In humans (and in some, though I can't say for sure all, other vertebrates), the cells of the lens of they eye stay with you for life (or until you get cataract surgery and take the lens out). The lens is formed relatively early during development, so if you're looking for long-lived cells in multi-cellular organisms and you define the "age" of the organism as time elapsed since birth, then these cells live longer than the "age" of the organism. So, to answer your question about longest-lived cells...I'm guessing the answer for multi-cellular organisms is probably going to be the lens of whatever the longest-lived vertebrate is. Wikipedia suggests the answer might be a turtle, a whale, or a koi fish.
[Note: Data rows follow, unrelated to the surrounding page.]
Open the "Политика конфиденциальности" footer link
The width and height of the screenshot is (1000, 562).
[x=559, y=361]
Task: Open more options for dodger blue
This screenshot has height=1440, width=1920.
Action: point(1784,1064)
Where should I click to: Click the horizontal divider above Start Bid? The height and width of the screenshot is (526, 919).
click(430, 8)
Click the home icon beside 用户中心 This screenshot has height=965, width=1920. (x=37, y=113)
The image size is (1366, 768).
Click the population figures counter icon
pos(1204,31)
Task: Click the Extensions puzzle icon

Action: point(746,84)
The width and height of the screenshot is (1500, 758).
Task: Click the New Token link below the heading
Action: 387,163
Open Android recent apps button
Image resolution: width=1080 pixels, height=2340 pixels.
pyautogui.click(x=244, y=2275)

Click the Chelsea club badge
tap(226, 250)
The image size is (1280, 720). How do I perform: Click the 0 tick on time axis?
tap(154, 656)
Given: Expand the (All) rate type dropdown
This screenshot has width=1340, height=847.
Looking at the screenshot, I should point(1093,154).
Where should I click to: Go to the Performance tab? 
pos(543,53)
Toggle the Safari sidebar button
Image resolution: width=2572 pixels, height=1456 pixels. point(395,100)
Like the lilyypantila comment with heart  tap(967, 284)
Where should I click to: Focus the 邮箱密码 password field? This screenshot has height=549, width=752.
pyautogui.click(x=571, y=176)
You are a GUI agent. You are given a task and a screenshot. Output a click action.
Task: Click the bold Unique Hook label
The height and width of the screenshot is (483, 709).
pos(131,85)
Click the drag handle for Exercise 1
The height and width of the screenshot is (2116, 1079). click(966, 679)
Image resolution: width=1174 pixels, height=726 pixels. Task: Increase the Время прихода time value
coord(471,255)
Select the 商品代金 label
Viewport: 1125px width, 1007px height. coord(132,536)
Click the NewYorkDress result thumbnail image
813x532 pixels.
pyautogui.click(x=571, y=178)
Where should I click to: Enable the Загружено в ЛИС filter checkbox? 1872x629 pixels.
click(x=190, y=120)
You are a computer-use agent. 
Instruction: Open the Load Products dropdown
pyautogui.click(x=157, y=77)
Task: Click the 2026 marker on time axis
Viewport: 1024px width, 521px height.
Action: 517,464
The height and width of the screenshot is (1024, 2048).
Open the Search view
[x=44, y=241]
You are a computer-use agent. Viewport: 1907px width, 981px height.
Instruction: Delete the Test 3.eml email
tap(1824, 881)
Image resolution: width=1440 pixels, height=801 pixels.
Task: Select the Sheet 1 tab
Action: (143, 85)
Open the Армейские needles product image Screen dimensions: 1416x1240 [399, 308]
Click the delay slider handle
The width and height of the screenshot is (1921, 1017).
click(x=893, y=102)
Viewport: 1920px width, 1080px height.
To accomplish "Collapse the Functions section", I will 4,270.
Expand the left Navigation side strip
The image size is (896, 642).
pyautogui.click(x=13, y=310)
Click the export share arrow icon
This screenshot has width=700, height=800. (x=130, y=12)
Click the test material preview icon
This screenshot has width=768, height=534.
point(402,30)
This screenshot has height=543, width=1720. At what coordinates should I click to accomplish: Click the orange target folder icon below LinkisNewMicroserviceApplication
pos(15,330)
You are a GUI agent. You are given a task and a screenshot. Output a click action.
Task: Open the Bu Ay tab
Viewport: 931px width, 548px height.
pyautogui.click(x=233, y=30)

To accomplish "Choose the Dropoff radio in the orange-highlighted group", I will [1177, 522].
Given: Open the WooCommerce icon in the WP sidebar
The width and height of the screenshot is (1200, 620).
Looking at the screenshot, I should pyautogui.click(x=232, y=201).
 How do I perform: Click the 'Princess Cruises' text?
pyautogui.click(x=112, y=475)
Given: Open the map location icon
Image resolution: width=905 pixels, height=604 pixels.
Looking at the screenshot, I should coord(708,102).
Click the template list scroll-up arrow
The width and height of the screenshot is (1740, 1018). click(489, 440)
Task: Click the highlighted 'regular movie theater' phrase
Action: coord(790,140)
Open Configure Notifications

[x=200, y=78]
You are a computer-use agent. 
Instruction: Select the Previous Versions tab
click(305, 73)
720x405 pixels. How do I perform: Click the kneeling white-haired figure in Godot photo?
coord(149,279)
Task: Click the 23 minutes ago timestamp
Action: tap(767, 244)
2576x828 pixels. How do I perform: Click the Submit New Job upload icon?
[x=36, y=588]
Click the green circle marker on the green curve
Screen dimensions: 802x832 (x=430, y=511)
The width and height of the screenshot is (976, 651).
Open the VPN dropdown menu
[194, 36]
Basically, the lens is formed like an onion. The cells at the center are the oldest, and cells at the edge divide inward. Since the lens needs to be transparent for effective vision, cells in the middle lose their nuclei and organelles. Would you call these cells alive? Perhaps not depending on your definition, but they are still metabolically active. Gap junctions allow cell-cell signaling and transport. Here's more information.

Also, unrelated to lens cells, have you heard of tardigrades? I have no idea about the fate of individual cells within the tardigrade, but the animal as a whole can live through really extreme conditions. They can live in a dehydrated state for hundreds of years.
posted by wondercow at 7:08 PM on February 13, 2013 [1 favorite]


xarnop, I just find the question of "how long cells could survive without reproducing" to be an odd and limiting framing, on the other hand, it actually a really interesting question, in part because it may be unanswered and even uninvestigated.

Breaking it down a bit, you get two questions:
1. Under what precise conditions is a given type of single-celled organism, say a particular strain of Ecoli, or Saccharomyces cerevisiae in a "normal" metabolic state and yet doesn't reproduce.
2. How long will said organism live under such conditions.

One difficulty in answering the question is that from a practical standpoint you need a relatively large population of such organisms, while still being able to establish that individual organisms weren't dying.

I guess you'd probably grow the cells in some sort of isotopically labeled growth medium, then spin them down in a centrifuge and then go from there. First step would be finding conditions under which the total concentration of organisms didn't change, then you'd look to see if the distribution of labelled DNA matched that of the initial sample, or whether it showed smearing, which would suggest that while the population size was stable, organisms were dying and their constituents reused. Once you'd arrived at the conditions, you'd then culture a big batch under those conditions and check on mortality over time.

One issue though, how prevalent in nature are the conditions settled on for the experiment.